Fox v. Commissioner

OPINION.

Smith, Judge:

The petitioners here contend that, by reason of gifts inter vivos to their respective wives in December 1940 and the simultaneous execution of a certain agreement, they created a valid bona fide partnership in which they and their respective wives each owned a one-fourth interest in the business known as Getsinger-Fox Co., with the result that the earnings of the business for the year 1941, except for a salary of $10,000 paid to each of the petitioners for services rendered, are distributable in four equal portions for income tax purposes.

The contention of the respondent is, in short, that the petitioners earned all of the income of the business and that the wives are not members of the partnership for income tax purposes.

We think that the respondent’s determination must be sustained. The manifest purpose of the petitioners in bringing their wives into the partnership set-up was that of reducing income taxes. The wives brought no capital into the business and contributed no services. The very definition of a partnership requires a contribution of capital or services, or both, by persons for the conduct of a business for the mutual benefit of the contributors. Plainly, that requirement of a partnership relationship does not exist here.
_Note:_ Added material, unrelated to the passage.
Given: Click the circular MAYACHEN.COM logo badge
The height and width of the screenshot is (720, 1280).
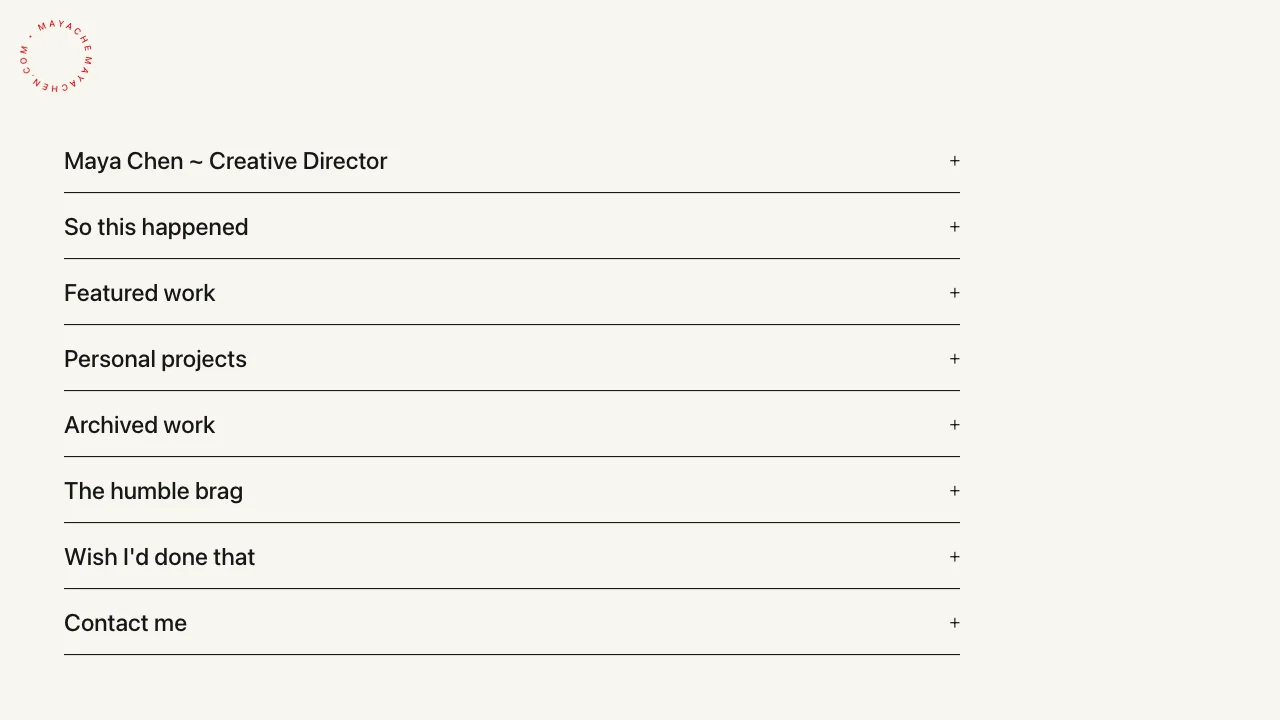Looking at the screenshot, I should pyautogui.click(x=56, y=55).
It is the contention of the petitioners that by entering into the agreement of December 23, 1940, they made inter vivos gifts to their wives of valuable property interests in the business. They contend that the samples of fabrics which they had accumulated over a period of many years had a great value and that likewise the good will of the concern had a value, and that by making their wives partners they gave them valuable interests.

The petitioners also point to the fact that they filed gift tax returns for 1941 and paid gift taxes upon their gifts.
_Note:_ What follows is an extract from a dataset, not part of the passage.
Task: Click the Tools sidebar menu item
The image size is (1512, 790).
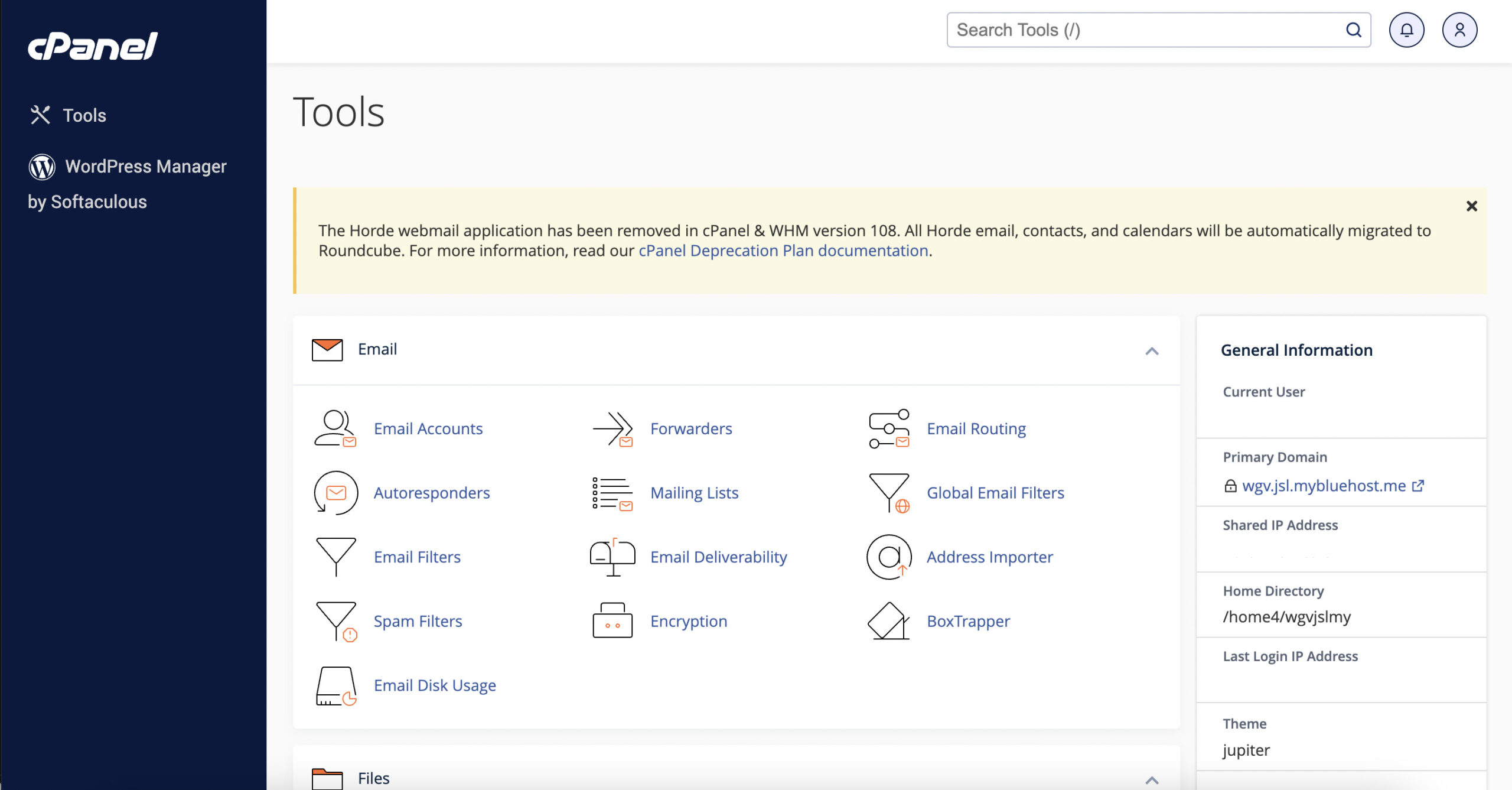Action: click(85, 115)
It is not clear, however, that the wives received proprietary interests in the business of value as a result of purported gifts made by the petitioners in 1940. The partnership agreement provided that on the death of one of the partners the other partners could buy his or her interest at a value that was mutually agreeable to the surviving partners. If one of the wives died it is conceivable that her husband could buy her interest for as little as one dollar if this was agreeable to the other partners.

In Helvering v. Horst, 311 U. S. 112, it was said:

The dominant purpose of the revenue laws is the taxation of income to those who earn or otherwise create the right to receive it and enjoy the benefit of it when paid. * * *

The rule thus enunciated was followed in the cases of Schroder v. Commissioner (C. C. A., 5th Cir.), 134 Fed. (2d) 346; Earp v. Jones (C. C. A., 10th Cir.), 131 Fed. (2d) 292; certiorari denied, 318 U. S. 764; and Mead v. Commissioner (C. C. A., 5th Cir.), 131 Fed. (2d) 323; certiorari denied, 318 U. S. 777.

In Earp v. Jones, supra, it was stated:

The apparent purpose of the partnership was not the creation and carrying on of a new joint enterprise or uniting their joint efforts or substance in a new undertaking. The real purpose of the partnership was to minimize income taxes. It is well settled that it is not unlawful to avoid the attachment of taxes. When a new tax comes into existence one is free to arrange or change his method or mode of operation to avoid the attachment of the tax or minimize the effect thereof. The change must, however, be real and substantial. One may not merely change the form but do business in substantially the same way. An essentially new and different economic unit must 6e formed. * * * [Emphasis supplied.]

Clearly there was no essentially new and different economic unit formed by the agreement signed by the petitioners and their wives on December 23,1940.

The facts in the instant proceedings are closely parallel to those which obtained in Earp v. Jones. Here, as there, the earnings of the company were attributable to the services performed by the petitioners. It does not appear that the profits would have been any less had the agreement of December 23, 1940, never been executed. See also Francis Doll, 2 T. C. 276; affd. (C. C. A., 8th Cir.), 149 Fed. (2d) 239; Frank J. Lorenz, 3 T. C. 746; affd. (C. C. A., 6th Cir.), 148 Fed. (2d) 527. We sustain the respondent’s determination.

Reviewed by the Court.

Decisions will be entered wnder Bule 50.

ARundell, Leech, Tyson, Disney, and Kern, JJ., concur only in the result.